Create a bag using a prefix map value as the key

rwbagbuild and rwbag(1) can use a prefix map file as the key in a Bag file as of SiLK 3.12.0. Use the --pmap-file switch to specify the prefix map file, and specify the --key-type using one of the types that end in -pmap.

For a prefix map that maps by IP addresses, use a key-type of sip-pmap, dip-pmap, or any-ip-pmap. The input may be an IPset or text.
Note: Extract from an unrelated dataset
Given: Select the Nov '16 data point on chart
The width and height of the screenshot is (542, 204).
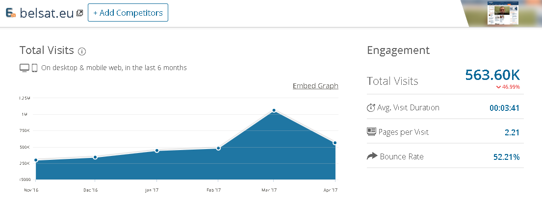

The form of the textual input is the same as for a normal bag file.

 $ rwbagbuild --set-input=A.set --key-type=sip-pmap     \
        --pmap-file=ip-map.pmap --output=test1.bag

 $ rwbagbuild --bag-input=mybag.txt --delimiter=,       \
        --key-type=sip-pmap --pmap-file=ip-map.pmap     \
        --output-file=test2.bag

The prefix map file is not stored as part of the Bag, so you must provide the name of the prefix map when running rwbagcat(1).
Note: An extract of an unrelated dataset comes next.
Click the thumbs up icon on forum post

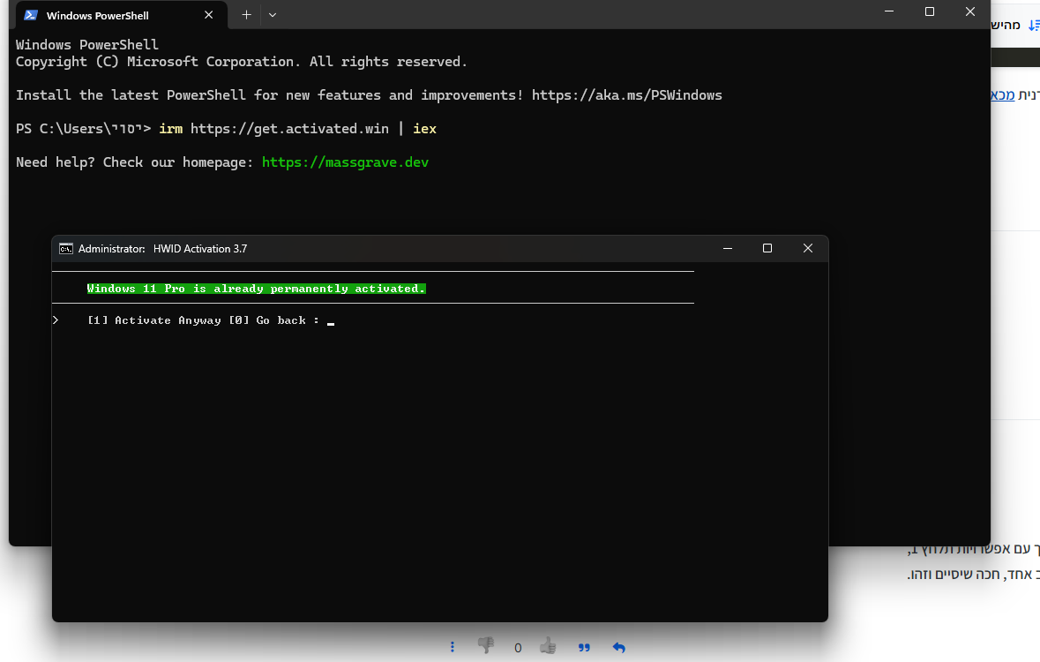pyautogui.click(x=548, y=646)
 $ rwbagcat --pmap-file=ip-map.pmap test2.bag
          internal|                 527|

For a prefix map file that maps by protocol-port pairs, the textual input must contain either three column (protocol, port, counter) or two columns (protocol and port) which uses the --default-counter.
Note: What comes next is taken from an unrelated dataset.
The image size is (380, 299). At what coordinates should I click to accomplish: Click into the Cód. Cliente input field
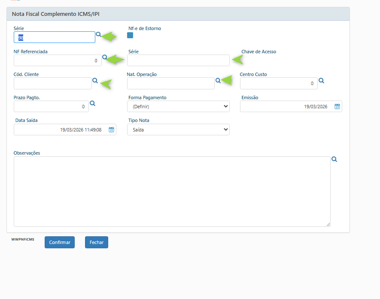pyautogui.click(x=53, y=83)
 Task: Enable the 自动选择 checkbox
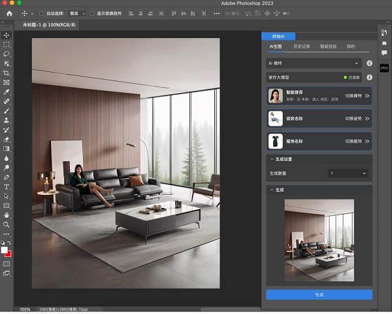[42, 13]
 $ cat proto-port-count.txt
 6| 25|  800|
 6| 80| 5642|
 6| 22
 $ rwbagbuild --key-type=sport-pmap                 \
        --bag-input=proto-port-count.txt            \
        --pmap-file=proto-port-map.pmap             \
        --output-path=service.bag
 $ rwbagcat --pmap-file=port-map.pmap service.bag
   TCP/SSH|                   1|
  TCP/SMTP|                 800|
  TCP/HTTP|                5642|

ENVIRONMENT

SILK_COUNTRY_CODES

This environment variable allows the user to specify the country code mapping file that rwbagbuild uses when mapping an IP to a country for the sip-country, dip-country, or any-country keys. The value may be a complete path or a file relative to the SILK_PATH. See the "FILES" section for standard locations of this file.

SILK_CLOBBER

The SiLK tools normally refuse to overwrite existing files. Setting SILK_CLOBBER to a non-empty value removes this restriction.

SILK_COMPRESSION_METHOD

This environment variable is used as the value for --compression-method when that switch is not provided. Since SiLK 3.13.0.

SILK_PATH

This environment variable gives the root of the install tree. When searching for the country code mapping file, rwbagbuild may use this environment variable. See the "FILES" section for details.

FILES

$SILK_COUNTRY_CODES
$SILK_PATH/share/silk/country_codes.pmap
$SILK_PATH/share/country_codes.pmap
/usr/share/silk/country_codes.pmap
/usr/share/country_codes.pmap

Possible locations for the country code mapping file required by the sip-country, dip-country, and any-country key-types.

SEE ALSO

rwbag(1), rwbagcat(1), rwbagtool(1), rwfileinfo(1), rwpmapbuild(1), rwset(1), rwsetbuild(1), rwsetcat(1), rwsettool(1), silk(7), ccfilter(3), zlib(3)

BUGS

The --default-count switch is poorly named.